Sejak kecil pula, teman Sharma itu mengaku diberikan buku-buku bacaan dengan berbagai isu oleh orang tuanya. Masih orang tuanya juga yang memintanya kuliah setidaknya hingga S2 dengan biaya penuh dari mereka.

“Papiku jago masak, Shar. Keduanya kerja kantoran emang, tapi papiku tuh nggak patriarkis, mamiku nggak menerima beban ganda.”

Patriarkis? Beban ganda? Istilah-istilah itu betul-betul asing buat Sharma. Membaca buku triller saja ia harus mencuri waktu, apalagi buku-buku dengan istilah yang disebut temannya itu.

Habis-habisan Sharma berusaha menyamakan obrolan dengan gadis yang menurutnya menarik itu. Namun batin Sharma tetap saja kebingungan. Bagaimana bakti bisa disebut patriarkis dan beban ganda? Hingga baginya, gadis itu membawa sesuatu yang tidak wajar.

“Kamu diracuni jadi feminis juga ya, Sayang? Nanti deh, di kos saya bacakan buku-buku yang dia maksud. Saya punya semua kok.” Ucap si Dao Ming Si disusul tawa teman Sharma itu beserta pacarnya.

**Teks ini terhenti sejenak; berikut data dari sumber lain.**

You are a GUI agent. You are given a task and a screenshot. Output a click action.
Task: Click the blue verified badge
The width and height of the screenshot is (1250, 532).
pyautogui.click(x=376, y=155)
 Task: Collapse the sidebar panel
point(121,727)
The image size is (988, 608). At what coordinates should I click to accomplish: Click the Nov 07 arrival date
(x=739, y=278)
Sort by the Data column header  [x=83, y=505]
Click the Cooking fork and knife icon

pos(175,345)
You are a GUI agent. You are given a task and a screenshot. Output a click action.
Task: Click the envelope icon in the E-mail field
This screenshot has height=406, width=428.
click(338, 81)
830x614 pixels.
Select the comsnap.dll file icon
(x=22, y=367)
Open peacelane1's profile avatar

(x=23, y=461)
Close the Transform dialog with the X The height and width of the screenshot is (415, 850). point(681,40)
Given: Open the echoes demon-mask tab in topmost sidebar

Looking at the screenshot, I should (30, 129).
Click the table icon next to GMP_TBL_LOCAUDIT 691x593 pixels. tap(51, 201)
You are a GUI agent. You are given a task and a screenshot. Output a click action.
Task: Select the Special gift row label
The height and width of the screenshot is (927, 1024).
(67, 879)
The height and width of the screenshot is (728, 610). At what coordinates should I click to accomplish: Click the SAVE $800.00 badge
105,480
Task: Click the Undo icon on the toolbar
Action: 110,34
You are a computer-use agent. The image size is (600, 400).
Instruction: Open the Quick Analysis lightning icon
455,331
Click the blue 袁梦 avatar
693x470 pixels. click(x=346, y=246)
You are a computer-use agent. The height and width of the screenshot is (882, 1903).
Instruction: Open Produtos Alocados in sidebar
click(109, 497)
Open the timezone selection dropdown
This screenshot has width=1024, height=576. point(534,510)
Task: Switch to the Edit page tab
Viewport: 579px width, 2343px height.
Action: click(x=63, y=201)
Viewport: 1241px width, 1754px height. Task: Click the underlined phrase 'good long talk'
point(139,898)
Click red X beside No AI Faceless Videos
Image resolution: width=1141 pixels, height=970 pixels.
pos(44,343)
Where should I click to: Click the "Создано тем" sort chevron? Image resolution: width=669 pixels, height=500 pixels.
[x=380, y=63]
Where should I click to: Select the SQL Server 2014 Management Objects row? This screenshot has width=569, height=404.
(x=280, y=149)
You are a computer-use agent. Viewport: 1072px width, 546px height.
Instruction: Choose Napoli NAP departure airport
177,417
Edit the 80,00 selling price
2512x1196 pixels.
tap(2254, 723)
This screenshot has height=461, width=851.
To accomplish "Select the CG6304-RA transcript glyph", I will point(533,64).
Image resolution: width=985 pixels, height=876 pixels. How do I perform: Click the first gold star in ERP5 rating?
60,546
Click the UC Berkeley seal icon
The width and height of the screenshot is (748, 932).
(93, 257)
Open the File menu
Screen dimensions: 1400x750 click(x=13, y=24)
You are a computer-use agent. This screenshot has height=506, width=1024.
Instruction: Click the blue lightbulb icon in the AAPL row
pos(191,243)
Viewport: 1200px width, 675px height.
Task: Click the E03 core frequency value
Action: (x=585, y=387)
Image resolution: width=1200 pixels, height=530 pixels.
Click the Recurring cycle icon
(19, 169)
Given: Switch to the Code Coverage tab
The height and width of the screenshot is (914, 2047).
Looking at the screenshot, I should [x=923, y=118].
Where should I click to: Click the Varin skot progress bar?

Hari itu, Sharma betul-betul merasa kecil. Sungguh-sungguh kecil hingga pujian dari bosnya bahwa ia akuntan andalan perusahaan hanya sekadar lewat saja dalam kepala.

Lagi-lagi, gadis itu merasa pacarnya membawa kemerdekaan yang tidak bisa ia raih, pula teman-temannya...

***

Jahitan kali ini lebih panjang dan lebar. Di kamar kosnya yang baru, Sharma memegang ponsel dan nyaris saja mengirim pesan pada bibinya. Ada sesak yang meluap di dada gadis itu tanpa terpikir siapa orang yang layak ia bagi.

Akhirnya, gadis itu justru membatalkan pesan pada bibinya dan justru ditekannya nomor si Dao Ming Si...

“Kita putus. Jangan cari saya lagi.”

Buru-buru sambungan telepon diputus Sharma bagaimanapun lelaki itu memohon maaf dan meminta mereka mesti bertemu.

Pada hari-hari berikutnya, Sharma kerap ditanya teman-teman sekantornya dari mana luka itu berasal. Namun gadis itu tahu, mengumpulkan uang untuk sesi bersama profesional dan menceritakan segalanya akan lebih baik.

Hingga hari itu, Sharma mendapati lingkaran ungu kehitaman melingkar di lengan teman satu kantornya. Gadis itu kemarin mengetahui bagaimana temannya bertengkar hingga saling tarik di depan kantor dengan pacarnya. Kejadian itu sampai ditonton banyak orang kantor dan mesti dilerai dua orang satpam.

“Kalau kamu nggak mau cerita juga nggak mengapa. Kamu butuh ruang dan saya nggak akan mengolok kamu lemah.”

Ada haru yang memenuhi wajah teman sekantor Sharma itu dan ia pun mulai menangis. Tidak ada cerita, hanya tangis. Satu yang Sharma pahami meski tidak pernah sempat membaca buku serupa si aktivis itu, ia tidak berhak mendikte kapan tangis temannya mesti berhenti.